1) The money situation has changed over the years, and they've had times where t...

1) The money situation has changed over the years, and they've had times where things have boomed or busted - it's been a while since I left but I think they're still in a "boom" phase. There are a lottt more projects with different companies or organizations than the ones listed on the wiki, but they tend to be pretty secretive and I won't name names.

The categories of projects that I was familiar with were basically proof of concept work for companies or government R&D contracts. There are lots of big companies that will throw a few million at a long-shot AI project just to see if it pays off, even if they don't always have a very clear idea of what they ultimately want or a concrete plan to build a product around it. Sometimes these would pay off, sometimes they wouldn't but we'd get by on the initial investment for proof of concept work. Similarly, organizations like DARPA will fund multiple speculative projects around a similar goal (e.g. education - that's where "Mathcraft" came from IIRC) to evaluate the most promising direction.

There have been a few big hits in the company's history, most of which I can't talk about. The hits have basically been in very circumscribed knowledge domains where there's a lot of data, a lot of opportunity for simple common sense inferences (e.g. if Alice worked for the ABC team of company A at the same time Bob worked for the XYZ team of company B and companies A and B were collaborating on a project involving the ABC and XYZ teams at that same time, then Alice and Bob have probably met) and you have reason to follow all those connections looking for patterns, but it's just too much data for a human to make a map of. Cyc can answer questions about probable business or knowledge relationships between individuals in large sets of people in a few seconds, which would be weeks of human research and certain institutions pay a high premium for that kind of thing.

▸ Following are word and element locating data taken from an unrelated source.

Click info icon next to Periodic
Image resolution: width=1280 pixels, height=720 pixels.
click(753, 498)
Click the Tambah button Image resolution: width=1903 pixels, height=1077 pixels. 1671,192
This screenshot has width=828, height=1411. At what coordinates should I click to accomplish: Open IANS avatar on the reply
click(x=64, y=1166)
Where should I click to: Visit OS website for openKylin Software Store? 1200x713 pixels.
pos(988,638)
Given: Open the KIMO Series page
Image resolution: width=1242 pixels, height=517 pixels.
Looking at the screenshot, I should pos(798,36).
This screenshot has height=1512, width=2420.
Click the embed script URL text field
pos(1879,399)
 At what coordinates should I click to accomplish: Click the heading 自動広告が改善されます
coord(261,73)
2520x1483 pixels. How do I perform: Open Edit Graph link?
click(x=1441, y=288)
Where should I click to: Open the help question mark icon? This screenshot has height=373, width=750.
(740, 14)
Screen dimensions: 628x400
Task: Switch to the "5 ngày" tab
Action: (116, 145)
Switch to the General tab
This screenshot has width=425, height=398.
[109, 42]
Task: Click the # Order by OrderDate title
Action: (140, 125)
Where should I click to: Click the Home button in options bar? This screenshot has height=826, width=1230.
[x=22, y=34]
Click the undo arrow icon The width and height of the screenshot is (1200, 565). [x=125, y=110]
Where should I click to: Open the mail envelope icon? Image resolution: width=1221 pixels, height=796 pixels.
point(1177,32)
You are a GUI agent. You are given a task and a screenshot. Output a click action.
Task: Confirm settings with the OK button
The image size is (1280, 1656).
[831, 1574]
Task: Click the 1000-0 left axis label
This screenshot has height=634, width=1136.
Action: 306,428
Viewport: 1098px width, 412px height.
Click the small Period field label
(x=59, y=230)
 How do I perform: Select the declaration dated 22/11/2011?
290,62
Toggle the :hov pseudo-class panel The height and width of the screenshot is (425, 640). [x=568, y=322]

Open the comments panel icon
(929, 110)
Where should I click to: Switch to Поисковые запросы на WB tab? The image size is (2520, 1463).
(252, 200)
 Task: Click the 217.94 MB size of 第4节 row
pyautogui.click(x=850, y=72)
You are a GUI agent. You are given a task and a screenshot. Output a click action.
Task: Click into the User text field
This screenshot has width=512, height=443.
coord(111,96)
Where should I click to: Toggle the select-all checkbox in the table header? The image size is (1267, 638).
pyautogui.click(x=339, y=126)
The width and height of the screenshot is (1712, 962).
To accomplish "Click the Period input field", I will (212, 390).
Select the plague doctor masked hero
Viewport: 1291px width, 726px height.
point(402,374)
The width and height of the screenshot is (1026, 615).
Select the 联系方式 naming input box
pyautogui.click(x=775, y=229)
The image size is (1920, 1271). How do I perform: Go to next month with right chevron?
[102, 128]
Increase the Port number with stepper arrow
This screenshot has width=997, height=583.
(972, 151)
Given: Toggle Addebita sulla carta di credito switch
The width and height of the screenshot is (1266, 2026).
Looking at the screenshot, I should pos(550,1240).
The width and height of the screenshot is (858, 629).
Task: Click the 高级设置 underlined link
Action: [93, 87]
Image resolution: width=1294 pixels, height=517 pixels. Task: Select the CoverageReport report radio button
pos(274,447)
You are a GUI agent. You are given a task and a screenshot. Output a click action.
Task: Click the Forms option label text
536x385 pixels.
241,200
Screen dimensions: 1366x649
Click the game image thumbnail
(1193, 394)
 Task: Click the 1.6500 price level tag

2) Oh god. Get ready. Here's a 10k foot overview of a crazy thing. All this is apparent if you use OpenCyc so I feel pretty safe talking about it. Cyc is divided into the inference engine and the knowledge base. Both are expressed in different custom LISPy dialects. The knowledge base language is like a layer on top of the inference engine language.

The inference engine language has LISPy syntax but is crucially very un-LISPy in certain ways (way more procedural, no lambdas, reading it makes me want to die). To build the inference engine, you run a process that translates the inference code into Java and compiles that. Read that closely - it doesn't compile to JVM bytecode, it transpiles to Java source files, which are then compiled. This process was created before languages other than Java targeting the JVM were really a thing. There was a push to transition to Clojure or something for the next version of Cyc, but I don't know how far it got off the ground because of 30 years of technical debt.

The knowledge base itself is basically a set of images running on servers that periodically serialize their state in a way that can be restarted - individual ontologists can boot up their own images, make changes and transmit those to the central images. This model predates things like version control and things can get hairy when different images get too out of sync. Again, there was an effort to build a kind of git-equivalent to ease those pains, which I think was mostly finished but not widely adopted.

There are project-specific knowledge base branches that get deployed in their own images to customers, and specific knowledge base subsets used for different things.